Viene da pensare che ci sia una maledetta linea d’ombra, nella vita pubblica italiana. Quella linea è l’elezione a una carica pubblica: quando la varca, il cittadino subisce una mutazione radicale nel linguaggio, nell’etica, nella scala delle priorità. Perfino nella logica. Non è più un cittadino, ormai: diventa il pezzo di un Potere immutabilmente uguale a se stesso, chiunque lo incarni. E a quel punto, niente: non c’è più modo nemmeno di intendersi con chi è rimasto di là, tra i cittadini comuni. E così, dopo tanti chiari segnali (si pensi alla ferita sanguinante dello Stadio della Roma, e all’incredibile testacoda sul TAV) anche i Cinque Stelle al potere hanno varcato la linea d’ombra. E si sono trovati così in compagnia di destra e sinistra. Un simbolo di questa continuità perfetta è stata la figura di Maurizio Lupi: assessore allo Sviluppo del territorio, edilizia privata e arredo urbano del Comune di Milano nella giunta di Gabriele Albertini e poi ministro delle Infrastrutture dei governi Letta e Renzi. La linea Lupi è quella della Legge Obiettivo di Berlusconi del 2001 che resuscita, peggiorata, nello Sblocca Italia di Renzi (e Lupi, appunto) nel 2014. Il motto delle due leggi era lo stesso: «padroni in casa propria». Parole che volevano solleticare i cittadini, ma che di fatto descrivevano perfettamente le figure di amministratori che si sentono padroni del territorio solo per svenderlo a interessi particolari.
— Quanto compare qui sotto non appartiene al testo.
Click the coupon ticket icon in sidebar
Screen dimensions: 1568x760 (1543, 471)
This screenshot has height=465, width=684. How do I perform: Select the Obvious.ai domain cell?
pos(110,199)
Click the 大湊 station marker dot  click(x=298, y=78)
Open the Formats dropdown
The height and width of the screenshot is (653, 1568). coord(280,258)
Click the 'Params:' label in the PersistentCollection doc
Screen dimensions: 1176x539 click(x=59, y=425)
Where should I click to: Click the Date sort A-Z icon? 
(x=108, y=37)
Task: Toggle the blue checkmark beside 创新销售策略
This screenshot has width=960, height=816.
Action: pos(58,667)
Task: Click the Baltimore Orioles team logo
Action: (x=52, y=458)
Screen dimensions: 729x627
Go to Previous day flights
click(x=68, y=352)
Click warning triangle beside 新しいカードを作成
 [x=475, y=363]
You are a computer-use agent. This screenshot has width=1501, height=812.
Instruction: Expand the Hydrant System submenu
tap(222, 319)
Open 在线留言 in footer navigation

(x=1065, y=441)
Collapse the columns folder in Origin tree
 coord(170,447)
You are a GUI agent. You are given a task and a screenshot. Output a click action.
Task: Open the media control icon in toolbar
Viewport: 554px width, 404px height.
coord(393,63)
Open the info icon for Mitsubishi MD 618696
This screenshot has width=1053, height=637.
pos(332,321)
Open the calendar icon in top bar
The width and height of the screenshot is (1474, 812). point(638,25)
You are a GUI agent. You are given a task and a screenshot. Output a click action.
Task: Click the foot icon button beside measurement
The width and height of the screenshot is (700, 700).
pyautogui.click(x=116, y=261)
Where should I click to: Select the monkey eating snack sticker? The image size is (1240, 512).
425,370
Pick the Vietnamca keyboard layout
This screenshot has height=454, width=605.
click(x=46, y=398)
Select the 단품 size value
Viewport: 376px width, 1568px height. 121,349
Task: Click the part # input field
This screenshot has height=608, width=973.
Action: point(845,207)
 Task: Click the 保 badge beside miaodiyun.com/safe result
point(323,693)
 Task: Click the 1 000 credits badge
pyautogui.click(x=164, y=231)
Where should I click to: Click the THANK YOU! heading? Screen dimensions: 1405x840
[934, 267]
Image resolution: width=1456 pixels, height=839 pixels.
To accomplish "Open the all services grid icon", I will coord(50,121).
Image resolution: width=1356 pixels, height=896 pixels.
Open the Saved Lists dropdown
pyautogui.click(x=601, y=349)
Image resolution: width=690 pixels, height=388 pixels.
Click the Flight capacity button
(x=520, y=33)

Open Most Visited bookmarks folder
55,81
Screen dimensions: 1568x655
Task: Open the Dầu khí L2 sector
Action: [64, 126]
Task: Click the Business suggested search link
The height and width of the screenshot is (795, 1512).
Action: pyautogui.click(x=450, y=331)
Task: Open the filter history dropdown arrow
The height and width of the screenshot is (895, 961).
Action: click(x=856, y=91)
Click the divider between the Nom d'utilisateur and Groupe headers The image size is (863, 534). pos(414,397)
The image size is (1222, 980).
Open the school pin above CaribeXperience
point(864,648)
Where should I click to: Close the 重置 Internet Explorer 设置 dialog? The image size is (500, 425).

Insomma, pare proprio che nemmeno la pandemia abbia la forza di cancellare quella linea d’ombra.
Dobbiamo continuare a seppellirci vivi nel degrado «che qualcuno, neanche a dirlo, / vorrebbe ulteriormente perpetrare con la solita / accoppiata di cemento e asfalto: / con quel grigio da modernariato, / unico colore che il potere / riesce a immaginare». Sono versi di Franco Marcoaldi: drammaticamente più lucidi di ogni analisi politica.